Fresh eclipse on Sun cable outfit
The DMK government is ready with plans to eclipse Sumangali Cable Vision, owned by the Maran family’s Sun Network.
It has put a new kid on the block, Arasu Cable TV Corporation. The company, fully owned by the state, will be a multi-systems operator, the big players who feed TV signals to the neighbourhood cable operators. While it will not be giving connections to homes and offices, the cable operators will have a much wider choice. Sumangali has enjoyed near-monopoly status for years.
To ward off accusations that it was hurting a venture of Maran — who fell out with DMK chief M. Karunanidhi early this year — the government is ensuring that nothing more than business rivalry is read into the move.
It has picked Brijeshwar Singh, an IAS officer of the Tamil Nadu cadre and a former director-general of All India Radio, as Arasu chairman. Singh, also a one-time vice-president of Commonwealth Broadcasting Corp, is expected to bring to his wealth of experience to Arasu, which is expected to earn the state Rs 500 crore annually
Rakhi' No, just a cell tag
Visitors at a cultural show in the capital in August, in the honour of visiting Japanese Premier Shinzo Abe, had a pleasant surprise when they were handed out what looked every bit like the Japanese version of a Rakhi.
The festival of Rakshabandhan was just around the corner and the beautifully decorated piece of string, with Japanese characters inscribed on it, seemed a perfect take-away.
Indo-Japani bhai-behen' Not quite. As it turned out, the contraption wasn’t a rakhi at all, just a tag to strap on to the mobile phone. The Japanese, it appears now, may just have missed an opportunity to warm Indian hearts.
The disappointment was greater given that the Japanese haven’t been exactly tight-fisted in other areas. Several key projects in India bank on funds from Tokyo.
In India’s 60th year of Independence, the postal department has promised freedom from delays in delivery.
Now, you can expect to get your Speed Post delivered as late as 10pm at your doorstep. Strangely, the department expects you to apply for the service in writing. That formality, which many feel was unnecessary, could have been skipped. The service means the parcel and letters could reach 24 hours earlier.
Postmaster-general (western region) K. Shrivastav said the initiative also marks the 21st anniversary of Speed Post. “We will run a pilot project in Dadar, Vile Parle and Parel soon. It can be extended to other areas later, depending on the response from customers.” Postmen will be paid overtime but the sum hasn’t been specified.
The new service is part of the many benefits offered to Speed Post customers. Earlier, the tariffs were slashed 40 per cent, from Rs 20 to Rs 12 for parcels below 50 grams. Speed Post has a share of 27 per cent in the courier market.
Sparks are flying over water among the lawmakers of Delhi.

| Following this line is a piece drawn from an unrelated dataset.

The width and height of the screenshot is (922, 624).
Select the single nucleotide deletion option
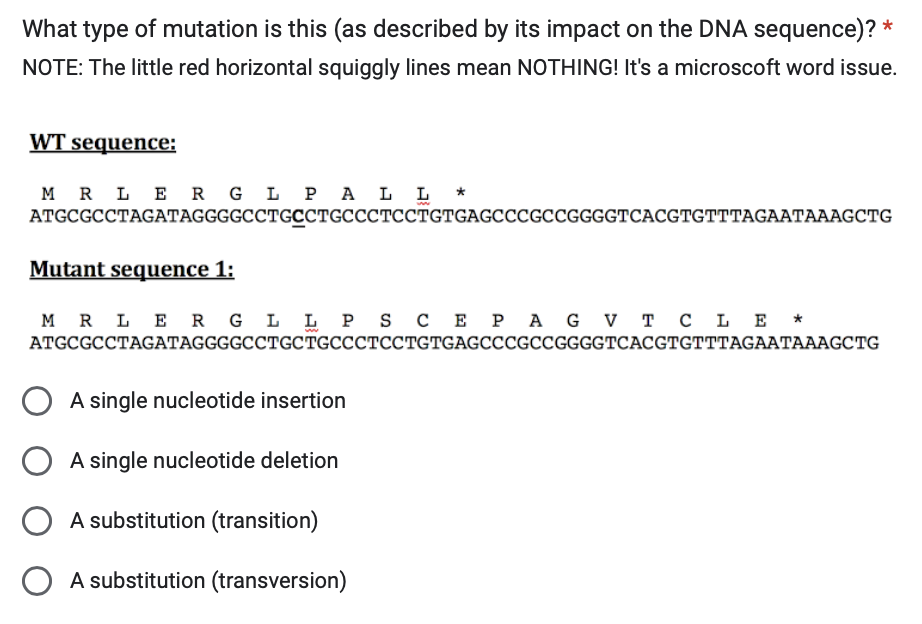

The bone of contention is the Water Board (Amendment) Bill, 2007, that the state government plans to move in the Assembly. The objective behind rewriting the law is to “regulate and control the development and management of groundwater” in the city.
There are fears that the revised law will mean an increase in water levies that civic bodies impose on residents. This has prompted legislators cutting across party lines to oppose the bill saying it would anger their voters.
Delhi: Hungarian-Swedish artist Péter Solymosi holds his third exhibition at the Hungarian information and cultural centre, at Janpath, this Monday. The event features his masterpieces painted in Himachal Pradesh and Varanasi. Time: 10am to 6pm.